Grundsatzurteil zu Arbeitszeiten Der Sonntag bleibt ein bisschen heilig

Brauchen wir am Sonntag Videotheken, Bibliotheken oder Callcenter? Nein, urteilte das oberste Verwaltungsgericht. Eis darf dagegen sonntags produziert werden - zumindest im Sommer.


Leipzig - Das Bundesverwaltungsgericht hat den Sonderstatus des Sonntags als weitgehend arbeitsfreien Tag bestätigt. Eine Beschäftigung von Arbeitnehmern in Videotheken, Büchereien und Callcentern an Sonn- und Feiertagen sei nicht erforderlich, um besondere Bedürfnisse der Bevölkerung zu decken, entschied das Gericht am Mittwoch in Leipzig.

Zur Begründung hieß es unter anderem, es sei kein erheblicher Schaden, "wenn der Schutz der Sonn- und Feiertagsruhe nicht hinter den Wunsch zurücktreten muss, spontan auftretende Bedürfnisse auch sofort erfüllt zu bekommen". So könnten "DVDs, Computerspiele oder Bücher für eine Nutzung am Sonn- oder Feiertag vorausschauend schon an Werktagen ausgeliehen werden".

Mit der Entscheidung gaben die Bundesrichter einer Klage der Gewerkschaft Verdi und zweier evangelischer Dekanate teilweise statt. Sie hatten sich gegen eine Verordnung des Landes Hessen gewandt, das 2011 weitreichende Ausnahmen für den eigentlich arbeitsfreien Sonntag beschlossen hatte.

Keine abschließende Entscheidung fällten die Richter zur Beschäftigung in Brauereien, Betrieben zur Herstellung von alkoholfreien Getränken oder Schaumwein und Fabriken zur Herstellung von Roh- und Speiseeis. Hier mangele es an Feststellungen der Vorinstanz, weshalb die Entscheidung an den Verwaltungsgerichtshof in Kassel zurückverwiesen wurde. Die Produktion ist den Richtern zufolge jedenfalls nur dann sonntags zulässig, wenn die Kapazitäten der Hersteller während der Woche nicht ausreichen, um die Nachfrage zu bedienen. Dies gelte "insbesondere im Sommer bei länger anhaltenden Hitzeperioden".
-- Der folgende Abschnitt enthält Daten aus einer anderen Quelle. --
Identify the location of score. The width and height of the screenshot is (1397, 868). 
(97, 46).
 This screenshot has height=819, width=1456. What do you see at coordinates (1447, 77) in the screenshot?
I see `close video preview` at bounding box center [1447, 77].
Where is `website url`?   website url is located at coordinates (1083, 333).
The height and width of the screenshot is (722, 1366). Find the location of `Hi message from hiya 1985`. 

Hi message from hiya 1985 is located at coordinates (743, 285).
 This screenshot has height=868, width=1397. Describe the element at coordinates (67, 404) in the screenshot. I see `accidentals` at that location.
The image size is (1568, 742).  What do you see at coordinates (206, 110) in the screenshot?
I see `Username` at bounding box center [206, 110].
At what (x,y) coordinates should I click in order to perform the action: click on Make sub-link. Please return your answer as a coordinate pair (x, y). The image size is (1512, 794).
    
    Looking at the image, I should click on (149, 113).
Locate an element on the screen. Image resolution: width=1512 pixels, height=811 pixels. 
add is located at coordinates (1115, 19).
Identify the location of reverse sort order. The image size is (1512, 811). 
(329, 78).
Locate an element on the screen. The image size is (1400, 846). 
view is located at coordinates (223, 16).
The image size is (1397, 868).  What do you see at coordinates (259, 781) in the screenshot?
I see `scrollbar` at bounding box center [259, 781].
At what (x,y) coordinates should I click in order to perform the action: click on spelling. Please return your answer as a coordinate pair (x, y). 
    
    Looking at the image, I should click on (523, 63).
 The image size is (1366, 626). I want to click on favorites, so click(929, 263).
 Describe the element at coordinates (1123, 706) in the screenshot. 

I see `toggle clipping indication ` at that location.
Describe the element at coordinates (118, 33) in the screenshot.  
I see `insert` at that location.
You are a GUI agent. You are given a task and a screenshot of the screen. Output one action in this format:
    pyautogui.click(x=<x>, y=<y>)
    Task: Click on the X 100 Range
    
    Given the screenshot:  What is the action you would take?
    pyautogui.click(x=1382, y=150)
Wettannahme bleibt teilweise erlaubt

Für die Wettannnahme ist Sonntagsarbeit dem Urteil zufolge grundsätzlich zulässig, allerdings nur, wenn sich die Wetten auf Ereignisse am selben Tag beziehen. Außerdem dürften die Wetten nur am Veranstaltungsort entgegengenommen werden, insbesondere auf Pferderennbahnen. Hierbei handele es sich um "einen spezifischen Sonn- und Feiertagsbedarf, der als Bestandteil des Freizeiterlebnisses, um nicht den Freizeitgenuss insgesamt zu gefährden, nur an Ort und Stelle befriedigt werden kann".

Mit dem Grundsatzurteil stärken die obersten Richter in Leipzig den im Grundgesetz verankerten Schutz des Sonntags. Der Verwaltungsgerichtshofs hatte bereits wesentliche Bestimmungen der hessischen Verordnung für unwirksam erklärt. An verkaufsfreien Sonntagen ändert die Regel aber nichts.

Die Richter in Kassel hatten die Bestimmung mit dem Argument kassiert, die Eingriffe des Landes seien so tiefgreifend, dass sie höchstens vom parlamentarischen Gesetzgeber, also dem Bund, hätten erlassen werden dürfen.

In vielen anderen Bundesländern gibt es ähnliche Verordnungen, die aber juristisch nicht angegriffen wurden und somit weiterhin in Kraft sind. Dennoch dürfte das Urteil (Az.: BVerwG 6 CN 1.13) eine politische Diskussion über die Sonntagsruhe auslösen.

Die Kläger hatten eine schleichende Aushöhlung der Sonntagsruhe beklagt. "Wir brauchen Polizei, Feuerwehr und Krankenhäuser. Aber wir brauchen keine telefonische Bestellannahme, keine sonntags geöffneten Büchereien und keine Wettannahmestellen", sagte Bernhard Schiederig von Verdi.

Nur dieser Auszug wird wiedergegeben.